And, depending on the variety, a vigorous pruning after the first flush of bloom will result in more spikes of eye-arresting color as summer unfolds.
Be careful not to overwater
Although catmints are touted as well-behaved and virtually care-free, they will quickly decline if their feet stay wet.
If your soil consists of heavy clay, you’ll need to add organic material to help with drainage. Catmints don’t need the extra nutrients, but they do require porous soil to thrive, and will not be happy sitting in water.
Other than soil considerations, there isn’t much to do except sit back and watch the show.
No wonder gardeners from beginners to grizzled, old veterans are saying they are simply the cat’s meow.
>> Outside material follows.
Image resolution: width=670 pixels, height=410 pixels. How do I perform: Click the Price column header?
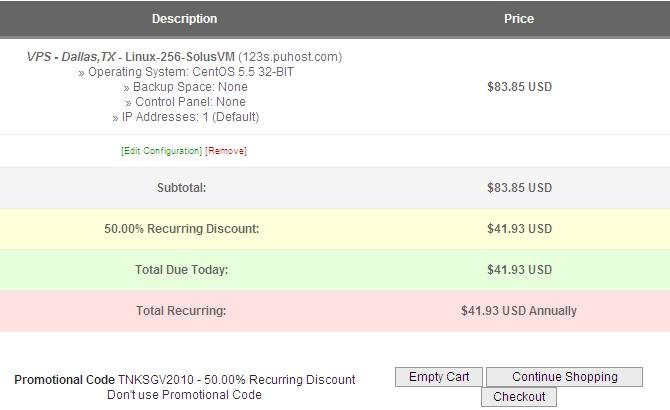point(519,19)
PSSST: Nepeta 'Walker’s Low' was dubbed Perennial Plant of the Year in 2007. The name refers to a garden in Ireland and not the plant's height, since it can top 30 inches. This beauty sports dark purple flowers and will rebloom without deadheading. In addition, Walker’s Low is not attractive to deer or cats, but butterflies, bees, and hummingbirds seek it out.
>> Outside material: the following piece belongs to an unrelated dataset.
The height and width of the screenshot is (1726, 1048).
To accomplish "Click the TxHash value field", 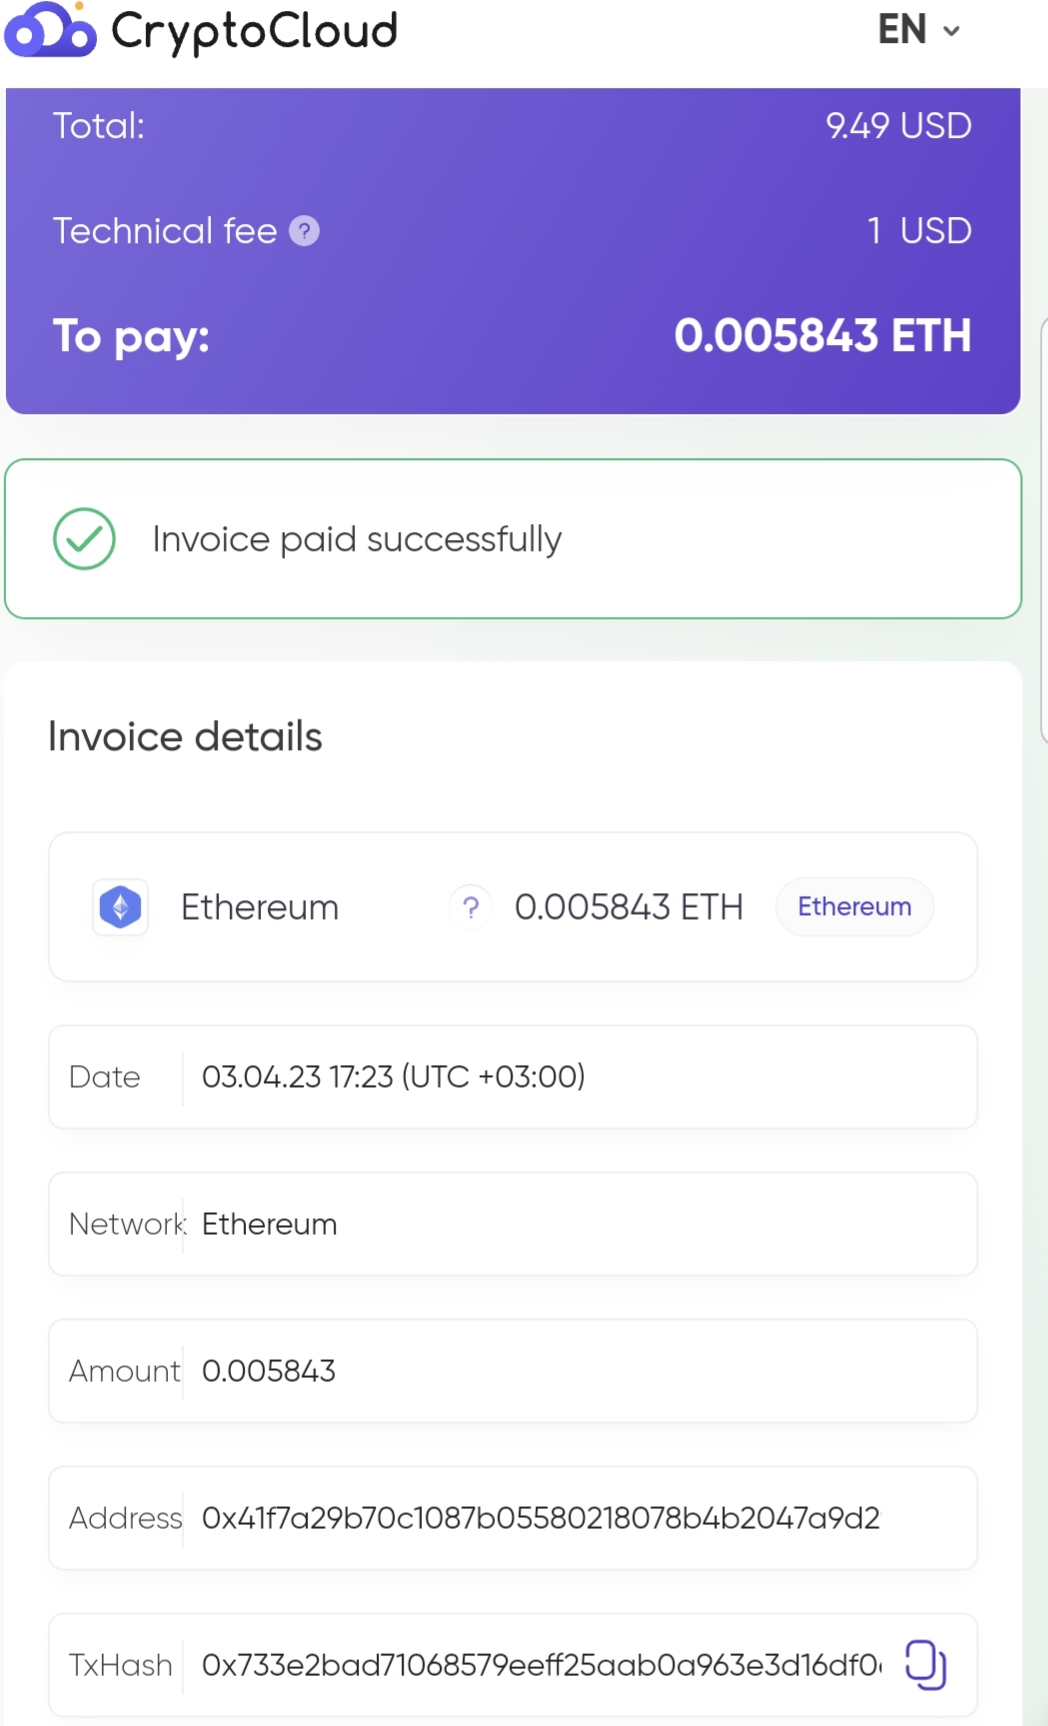I will (x=542, y=1665).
Lynn Hunt, the Rose Whisperer, is one of more than a dozen expert gardeners who blog regularly at Diggin' It. She's an accredited horticultural judge and a Consulting Rosarian Emeritus for the American Rose Society. She has won dozens of awards for her writing in newspapers, magazines, and television. After a recent move, she grows roses and other plants in her garden in the mountains of western North Carolina. To read more by Lynn, click here.You can also follow her on Twitter and read her Dirt Diaries.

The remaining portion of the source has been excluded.